The varve chronology they created is one of only three long, accurately dated glacial varve chronologies in the world. The other comparable records come from northern Europe and New England. This record is unique in North America because it spans a period of abrupt climatic shifts that has attracted intense scientific interest, in part because researchers still do not know why the climate changed so quickly.

Reading ancient lakes like tree rings

During the last ice age, much of North America was covered by the Laurentide Ice Sheet. As the climate warmed and the ice melted, meltwater ponded in large lakes that collected sediment released from the receding ice sheet.

That sediment accumulated in thin annual layers known as varves. Like tree rings, each varve represents one year. A typical varve includes a summer layer, when meltwater carried sediment into the lake, and a winter layer, when the lake iced over and finer sediment settled.

Breckenridge and his team analyzed varves preserved beneath 19 modern lakes, along with two records collected by geologists more than 70 years ago. The longest of those historical records came from a former lake near Atikokan, Ontario, where the lake sediments were completely removed to develop an iron mine. The team suspected that varves were preserved deep below the modern lake sediments in many northern lakes, but those records had never been cored.

Building a 3,600-year timeline

To establish the timeline, the researchers combined several dating techniques. The most important step involved measuring individual varves from the 19 lake sites and matching their thickness patterns from site to site. Those patterns of thick and thin layers allowed the researchers to connect varves from all 19 lakes into a single chronology. Radiocarbon dating anchored the varve chronology, and additional dating from nearby glacial landforms was used to test the resulting timescale.

The completed timeline spans a particularly dynamic period near the end of the last ice age characterized by a relatively warm period known as the Bølling-Allerød and an abrupt shift to a much colder period known as the Younger Dryas. These warm and cold periods are best understood from the study of Greenland ice-core records; no comparable, high-resolution climate records exist for this period from the upper Midwest and central Canada.

A glacier that didn’t stand still

Using this record, the researchers plotted how the ice margin moved over time and compared those changes with climatic shifts recorded in Greenland ice cores. The comparison shows a highly dynamic system. The ice retreated more quickly during the Bølling-Allerød warming period, but reversed course and advanced during the colder Younger Dryas before finally resuming retreat.

The pattern itself is not surprising, but this is the first time such a tight coupling between ice-sheet behavior and climate has been visible in this region. Earlier studies relied on techniques that lacked the precision of glacial varves.

Why it matters today

Understanding how ice sheets responded to abrupt climate shifts in the past can help scientists better predict how modern ice sheets may behave in a warming world. The study provides one of the clearest pictures yet of how quickly large ice masses can react to changing temperatures.

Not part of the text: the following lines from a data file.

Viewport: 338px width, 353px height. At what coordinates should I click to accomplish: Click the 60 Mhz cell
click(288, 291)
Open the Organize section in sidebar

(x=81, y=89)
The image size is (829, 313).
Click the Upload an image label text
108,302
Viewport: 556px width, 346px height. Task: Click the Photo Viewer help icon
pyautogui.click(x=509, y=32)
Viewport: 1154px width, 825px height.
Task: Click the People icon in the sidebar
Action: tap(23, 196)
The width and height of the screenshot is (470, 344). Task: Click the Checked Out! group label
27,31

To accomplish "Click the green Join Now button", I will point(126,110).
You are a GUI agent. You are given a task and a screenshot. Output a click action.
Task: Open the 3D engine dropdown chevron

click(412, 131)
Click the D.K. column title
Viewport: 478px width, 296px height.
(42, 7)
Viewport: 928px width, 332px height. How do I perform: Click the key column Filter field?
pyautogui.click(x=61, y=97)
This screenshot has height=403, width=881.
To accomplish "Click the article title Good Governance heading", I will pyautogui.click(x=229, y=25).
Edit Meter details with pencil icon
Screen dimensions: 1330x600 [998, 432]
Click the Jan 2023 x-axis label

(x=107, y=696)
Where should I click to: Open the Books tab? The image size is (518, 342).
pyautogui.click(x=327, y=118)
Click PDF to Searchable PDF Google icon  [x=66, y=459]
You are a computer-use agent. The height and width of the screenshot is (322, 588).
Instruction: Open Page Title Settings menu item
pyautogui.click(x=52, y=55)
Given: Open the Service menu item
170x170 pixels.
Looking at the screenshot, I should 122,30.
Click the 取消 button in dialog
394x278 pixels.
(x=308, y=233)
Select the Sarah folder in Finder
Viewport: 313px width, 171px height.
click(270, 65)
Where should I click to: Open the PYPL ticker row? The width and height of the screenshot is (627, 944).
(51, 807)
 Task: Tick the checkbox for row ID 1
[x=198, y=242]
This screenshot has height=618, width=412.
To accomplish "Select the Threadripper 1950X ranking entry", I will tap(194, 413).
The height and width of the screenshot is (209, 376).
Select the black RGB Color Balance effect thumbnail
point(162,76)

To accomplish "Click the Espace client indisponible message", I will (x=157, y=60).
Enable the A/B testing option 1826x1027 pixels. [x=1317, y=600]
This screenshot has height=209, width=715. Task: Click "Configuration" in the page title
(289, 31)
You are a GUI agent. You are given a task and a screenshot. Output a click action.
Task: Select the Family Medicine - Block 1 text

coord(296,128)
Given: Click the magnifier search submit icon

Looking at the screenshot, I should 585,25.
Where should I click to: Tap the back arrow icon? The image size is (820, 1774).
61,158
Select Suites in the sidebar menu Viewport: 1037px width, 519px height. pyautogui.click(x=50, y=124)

The record also matters because annually resolved archives from this period are rare. Most dating methods can place events only within centuries, but varves can preserve the sequence of change year by year. That makes it possible to ask whether changes in climate, lakes and ice margins happened at the same time or in a specific order.

These varves may be particularly useful because they can preserve sedimentary markers that can be traced across continents or even hemispheres, including fine ash from volcanic eruptions and microscopic dust from rare cosmic or impact-related events. If those connections can be made, this varve chronology could serve as a key reference record for testing how abrupt climate changes unfolded across the Northern Hemisphere at the end of the last ice age.